[Exercise description] Write out, word for word, every line in the data below from the one containing "This screenshot has height=1536, width=2048." to the one containing "The image size is (2296, 1608).", both of them included.

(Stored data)
────────
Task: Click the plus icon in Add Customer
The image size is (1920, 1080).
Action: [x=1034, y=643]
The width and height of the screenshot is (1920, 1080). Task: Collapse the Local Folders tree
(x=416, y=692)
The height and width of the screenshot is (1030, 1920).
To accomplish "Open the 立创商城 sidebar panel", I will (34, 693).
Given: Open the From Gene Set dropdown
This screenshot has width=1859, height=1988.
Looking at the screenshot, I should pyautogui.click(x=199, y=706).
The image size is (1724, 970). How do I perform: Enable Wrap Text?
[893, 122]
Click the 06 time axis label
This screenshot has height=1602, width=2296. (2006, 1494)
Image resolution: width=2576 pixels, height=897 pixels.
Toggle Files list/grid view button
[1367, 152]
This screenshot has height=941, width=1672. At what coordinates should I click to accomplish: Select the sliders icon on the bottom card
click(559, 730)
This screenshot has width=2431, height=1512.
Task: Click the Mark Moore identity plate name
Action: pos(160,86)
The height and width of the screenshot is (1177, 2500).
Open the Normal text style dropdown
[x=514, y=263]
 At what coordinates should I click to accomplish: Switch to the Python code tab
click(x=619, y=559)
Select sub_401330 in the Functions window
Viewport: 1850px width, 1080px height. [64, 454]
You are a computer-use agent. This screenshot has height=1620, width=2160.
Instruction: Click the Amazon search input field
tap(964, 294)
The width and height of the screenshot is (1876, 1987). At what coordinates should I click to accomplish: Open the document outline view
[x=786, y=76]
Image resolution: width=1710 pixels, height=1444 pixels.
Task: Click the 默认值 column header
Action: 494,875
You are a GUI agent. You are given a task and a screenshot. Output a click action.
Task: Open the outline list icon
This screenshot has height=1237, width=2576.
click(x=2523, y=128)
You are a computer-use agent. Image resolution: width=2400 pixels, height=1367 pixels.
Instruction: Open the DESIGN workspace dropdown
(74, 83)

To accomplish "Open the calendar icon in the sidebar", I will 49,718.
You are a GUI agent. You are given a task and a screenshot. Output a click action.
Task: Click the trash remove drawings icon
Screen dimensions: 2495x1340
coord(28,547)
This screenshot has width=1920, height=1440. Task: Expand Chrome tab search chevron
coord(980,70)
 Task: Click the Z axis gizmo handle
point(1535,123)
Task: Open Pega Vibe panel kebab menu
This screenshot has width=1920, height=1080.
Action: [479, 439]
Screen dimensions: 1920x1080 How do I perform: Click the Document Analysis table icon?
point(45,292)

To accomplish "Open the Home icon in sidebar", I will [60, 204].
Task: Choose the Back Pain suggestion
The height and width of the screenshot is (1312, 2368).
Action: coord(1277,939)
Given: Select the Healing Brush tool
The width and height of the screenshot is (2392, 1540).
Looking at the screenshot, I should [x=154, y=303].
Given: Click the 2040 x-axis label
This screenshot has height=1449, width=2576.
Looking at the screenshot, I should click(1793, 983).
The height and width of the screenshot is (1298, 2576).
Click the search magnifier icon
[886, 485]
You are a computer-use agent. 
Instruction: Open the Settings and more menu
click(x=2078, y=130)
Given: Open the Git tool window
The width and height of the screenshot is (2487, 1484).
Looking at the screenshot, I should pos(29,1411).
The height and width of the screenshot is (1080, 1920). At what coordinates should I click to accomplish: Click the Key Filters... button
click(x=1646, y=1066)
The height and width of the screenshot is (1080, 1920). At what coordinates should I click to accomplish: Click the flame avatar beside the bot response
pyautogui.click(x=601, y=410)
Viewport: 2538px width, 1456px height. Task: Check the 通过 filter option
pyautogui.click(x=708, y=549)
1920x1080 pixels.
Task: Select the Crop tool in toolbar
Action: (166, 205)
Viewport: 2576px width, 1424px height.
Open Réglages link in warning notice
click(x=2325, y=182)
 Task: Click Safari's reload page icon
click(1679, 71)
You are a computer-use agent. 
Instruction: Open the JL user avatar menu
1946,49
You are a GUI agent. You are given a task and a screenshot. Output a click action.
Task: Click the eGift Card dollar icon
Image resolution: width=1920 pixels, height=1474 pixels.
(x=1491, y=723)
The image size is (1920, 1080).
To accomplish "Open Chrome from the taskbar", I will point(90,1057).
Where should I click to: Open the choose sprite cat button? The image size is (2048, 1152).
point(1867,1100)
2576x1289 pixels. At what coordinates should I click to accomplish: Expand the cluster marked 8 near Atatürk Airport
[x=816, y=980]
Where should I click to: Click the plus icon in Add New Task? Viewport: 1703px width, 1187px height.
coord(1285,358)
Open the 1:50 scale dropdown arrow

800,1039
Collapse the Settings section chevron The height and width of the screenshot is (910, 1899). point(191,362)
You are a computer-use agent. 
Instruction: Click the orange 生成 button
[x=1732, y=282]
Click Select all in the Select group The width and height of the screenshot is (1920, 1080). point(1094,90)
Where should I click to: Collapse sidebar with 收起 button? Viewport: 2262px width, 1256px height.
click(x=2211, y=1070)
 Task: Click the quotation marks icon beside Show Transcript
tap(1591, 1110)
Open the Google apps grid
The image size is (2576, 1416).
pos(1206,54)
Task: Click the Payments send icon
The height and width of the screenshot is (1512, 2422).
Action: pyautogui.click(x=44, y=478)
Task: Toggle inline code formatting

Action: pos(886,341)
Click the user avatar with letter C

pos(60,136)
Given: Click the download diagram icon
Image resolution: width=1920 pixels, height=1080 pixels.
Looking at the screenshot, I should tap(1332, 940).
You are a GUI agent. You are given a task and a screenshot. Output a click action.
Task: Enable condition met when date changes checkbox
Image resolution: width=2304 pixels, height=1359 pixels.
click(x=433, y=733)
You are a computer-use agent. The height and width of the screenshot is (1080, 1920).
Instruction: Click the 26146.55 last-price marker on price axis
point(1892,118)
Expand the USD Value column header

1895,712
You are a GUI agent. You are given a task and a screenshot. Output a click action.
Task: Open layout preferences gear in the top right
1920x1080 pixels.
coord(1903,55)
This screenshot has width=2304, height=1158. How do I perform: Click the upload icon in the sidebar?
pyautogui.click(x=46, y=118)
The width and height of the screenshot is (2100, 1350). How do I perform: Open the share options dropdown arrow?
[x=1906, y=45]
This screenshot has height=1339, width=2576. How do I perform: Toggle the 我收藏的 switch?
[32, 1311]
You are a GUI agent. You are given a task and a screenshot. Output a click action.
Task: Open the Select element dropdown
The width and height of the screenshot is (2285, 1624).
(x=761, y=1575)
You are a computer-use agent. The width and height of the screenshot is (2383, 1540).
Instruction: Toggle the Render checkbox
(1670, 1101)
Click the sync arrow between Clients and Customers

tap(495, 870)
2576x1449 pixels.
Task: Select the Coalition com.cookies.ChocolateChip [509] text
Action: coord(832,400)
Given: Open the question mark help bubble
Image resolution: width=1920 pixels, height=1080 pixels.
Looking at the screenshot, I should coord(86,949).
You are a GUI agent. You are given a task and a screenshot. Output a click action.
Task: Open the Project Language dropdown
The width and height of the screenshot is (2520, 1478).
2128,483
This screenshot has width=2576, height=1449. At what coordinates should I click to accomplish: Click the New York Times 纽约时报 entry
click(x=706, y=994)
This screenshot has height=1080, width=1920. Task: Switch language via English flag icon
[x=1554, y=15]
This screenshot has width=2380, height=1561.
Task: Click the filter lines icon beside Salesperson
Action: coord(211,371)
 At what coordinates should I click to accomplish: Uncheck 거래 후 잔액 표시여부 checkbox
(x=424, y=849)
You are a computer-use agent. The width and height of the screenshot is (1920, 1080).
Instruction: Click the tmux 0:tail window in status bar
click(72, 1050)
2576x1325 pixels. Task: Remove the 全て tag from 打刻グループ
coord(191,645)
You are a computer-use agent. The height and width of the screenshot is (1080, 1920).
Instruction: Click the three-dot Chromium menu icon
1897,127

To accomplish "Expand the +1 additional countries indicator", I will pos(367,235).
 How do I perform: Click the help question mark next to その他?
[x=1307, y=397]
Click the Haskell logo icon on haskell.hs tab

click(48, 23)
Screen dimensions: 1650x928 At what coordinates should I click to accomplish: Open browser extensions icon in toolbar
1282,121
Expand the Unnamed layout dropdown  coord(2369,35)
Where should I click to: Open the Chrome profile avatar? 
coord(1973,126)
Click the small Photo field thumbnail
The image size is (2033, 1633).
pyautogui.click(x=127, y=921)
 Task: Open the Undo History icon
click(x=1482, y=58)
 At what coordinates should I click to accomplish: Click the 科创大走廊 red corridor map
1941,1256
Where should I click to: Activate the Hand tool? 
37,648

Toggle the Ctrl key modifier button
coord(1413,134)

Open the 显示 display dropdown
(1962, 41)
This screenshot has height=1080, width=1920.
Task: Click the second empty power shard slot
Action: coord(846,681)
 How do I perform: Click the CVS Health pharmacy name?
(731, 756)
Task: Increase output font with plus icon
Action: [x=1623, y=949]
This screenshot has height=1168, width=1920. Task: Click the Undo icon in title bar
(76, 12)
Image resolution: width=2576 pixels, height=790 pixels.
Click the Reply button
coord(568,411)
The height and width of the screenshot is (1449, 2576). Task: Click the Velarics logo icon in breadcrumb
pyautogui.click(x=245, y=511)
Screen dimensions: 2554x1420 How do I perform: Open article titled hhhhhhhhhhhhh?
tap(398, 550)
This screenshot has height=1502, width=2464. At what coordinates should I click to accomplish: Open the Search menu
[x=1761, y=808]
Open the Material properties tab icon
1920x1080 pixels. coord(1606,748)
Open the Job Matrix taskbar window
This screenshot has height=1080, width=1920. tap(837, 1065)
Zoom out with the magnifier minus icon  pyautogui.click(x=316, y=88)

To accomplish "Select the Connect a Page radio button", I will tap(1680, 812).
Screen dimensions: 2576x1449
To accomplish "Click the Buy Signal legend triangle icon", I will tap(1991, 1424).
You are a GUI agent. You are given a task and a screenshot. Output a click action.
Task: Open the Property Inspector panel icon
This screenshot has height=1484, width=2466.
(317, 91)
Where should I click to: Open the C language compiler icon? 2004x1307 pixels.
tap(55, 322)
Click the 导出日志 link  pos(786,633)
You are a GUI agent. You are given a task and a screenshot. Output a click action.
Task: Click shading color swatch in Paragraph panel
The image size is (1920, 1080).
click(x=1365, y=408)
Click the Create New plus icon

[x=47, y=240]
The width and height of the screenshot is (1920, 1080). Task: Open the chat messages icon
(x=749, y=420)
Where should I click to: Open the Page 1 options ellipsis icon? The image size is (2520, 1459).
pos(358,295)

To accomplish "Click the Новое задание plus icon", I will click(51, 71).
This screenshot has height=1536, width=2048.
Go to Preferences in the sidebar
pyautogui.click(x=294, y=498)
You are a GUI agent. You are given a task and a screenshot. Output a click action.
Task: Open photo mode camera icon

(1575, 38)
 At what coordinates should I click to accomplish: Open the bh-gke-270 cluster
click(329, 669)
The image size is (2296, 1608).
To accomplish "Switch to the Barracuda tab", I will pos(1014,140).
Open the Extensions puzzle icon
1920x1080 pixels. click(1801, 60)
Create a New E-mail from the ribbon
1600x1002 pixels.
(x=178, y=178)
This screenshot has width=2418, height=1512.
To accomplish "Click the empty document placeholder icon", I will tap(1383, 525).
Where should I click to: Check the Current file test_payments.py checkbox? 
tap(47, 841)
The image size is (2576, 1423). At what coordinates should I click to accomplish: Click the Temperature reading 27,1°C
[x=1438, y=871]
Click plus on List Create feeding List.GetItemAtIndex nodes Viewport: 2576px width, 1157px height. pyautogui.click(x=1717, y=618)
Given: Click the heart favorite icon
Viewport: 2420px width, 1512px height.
────────
[Solution for this exercise]
This screenshot has height=1536, width=2048.
Go to Preferences in the sidebar
pyautogui.click(x=294, y=498)
You are a GUI agent. You are given a task and a screenshot. Output a click action.
Task: Open photo mode camera icon

(1575, 38)
 At what coordinates should I click to accomplish: Open the bh-gke-270 cluster
click(329, 669)
The image size is (2296, 1608).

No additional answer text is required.